May’s local elections are of crucial importance to Boris Johnson and Keir Starmer. Both leaders have faced internal difficulties in recent months, on Johnson’s account from rowdy anti-lockdown backbenchers, and within Labour from the online left.
While these rumblings are manageable, a poor showing in any set of local elections provides actual evidence to internal sceptics that their respective leader is not a vote-winner. Poor local election showings saw off Iain Duncan Smith in 2003, and destabilised the leaderships of Nick Clegg in 2011 and Jeremy Corbyn in both 2016 and 2019.
Moreover, this year the stakes are double or nothing. Due to the pandemic, both the elections originally scheduled for 2020 and those due in 2021 are happening on 6 May. Thus, not only is the political world itching for an election after the longest period without one since the Second World War, but across the country, a lot of jobs are on the line.
Potentially, those of both the prime minister and his counterpart are among this number.
Donald Rumsfeld distinguished between the different kinds of risks, saying:
“There are known knowns. There are things we know we know. We also know there are known unknowns. That is to say, we know there are some things we do not know. But there are also unknown unknowns, the ones we don’t know we don’t know.”
Two significant ‘known unknowns’ this week may well go on to define the local elections. The first is the outcome of the NHS pay dispute. Realistically, there are four possible results to this: the government backs down, the NHS backs down, some kind of halfway fudge is achieved with the government accepting the recommendations of the NHS pay review body, or a strike occurs, which could hamper both the wider response to the pandemic, and the rollout of the vaccination.
The second is the impact of reopening of schools. The efficacy of mass testing, mask-wearing and social distancing, at limiting transmission is yet to be seen. And whether children can safely remain at school will have a significant impact on the rest of the country reopening.
Whether you like it or not, the overwhelming factor affecting voting intention right now is the pandemic. The rally-around-the-flag effect engendered by the crisis only really faded for the Conservatives in the aftermath of Dominic Cummings’ Barnard Castle adventure, and Labour got closest to overtaking the Conservatives as the second lockdown approached. Meanwhile, Johnson regained that advantage when it became apparent that the UK was leading almost all comparative nations in its vaccination programme.
As it stands, the threat of an NHS strike and a U-turn on school reopening are, at least in the short-term, the biggest threats to the government’s pandemic strategy.

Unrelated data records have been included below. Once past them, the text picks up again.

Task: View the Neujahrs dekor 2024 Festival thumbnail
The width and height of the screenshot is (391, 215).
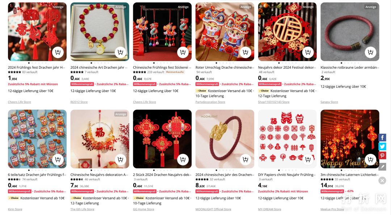Action: 287,31
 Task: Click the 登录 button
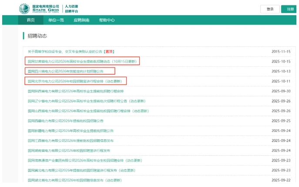tap(270, 9)
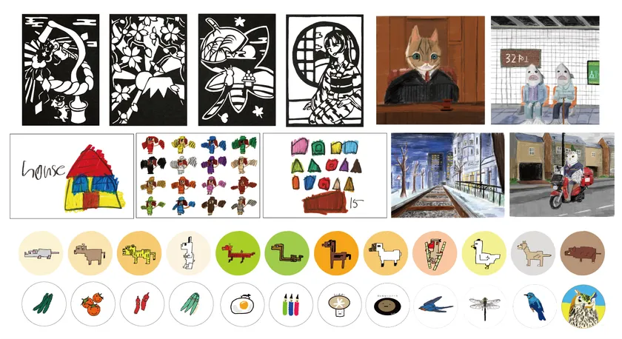622x339 pixels.
Task: Select the white sheep circle icon
Action: [x=386, y=253]
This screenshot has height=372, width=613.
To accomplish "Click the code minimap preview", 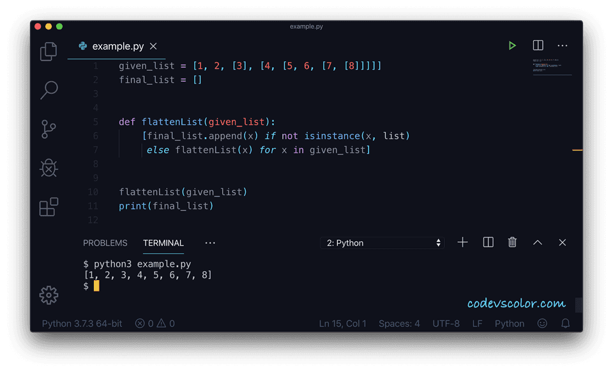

While the two events outlined above are the biggest ‘known unknowns’, they are also the source of a thousand more both known and unknown unknowns. To name a few of the former here:
- How will the NHS pay dispute impact how the institution is seen by the public? And how will Labour’s siding with healthcare workers be perceived?
- Will an apparent end to the crisis lead to record popularity for Johnson? Or will the reduced feeling of crisis lead to an end to the rally-around-the-flag effect?
- Will in-person campaigning be of more benefit to the well-funded party machines Labour and the Conservatives? Or will it benefit the smaller parties and independents who are unable to match their opponents’ online spending?
- Will the internal tension in Labour fall, as people are able to escape the frustration of lockdown? Or will it increase, as large in-person rallies are made possible?
- If the risk of infection is still high, and the vaccination process slows down, will the older voters who are the staple of the Conservative base stay home? What role does postal voting have to play?
Following on from these will be all the unknown unknowns – which no party can plan for, but which may well end up being decisive in the local elections.
So, to summarise, this week is one that could define both this set of local elections, and the next general election. How they will define these upcoming polls? Well, it’s unknown!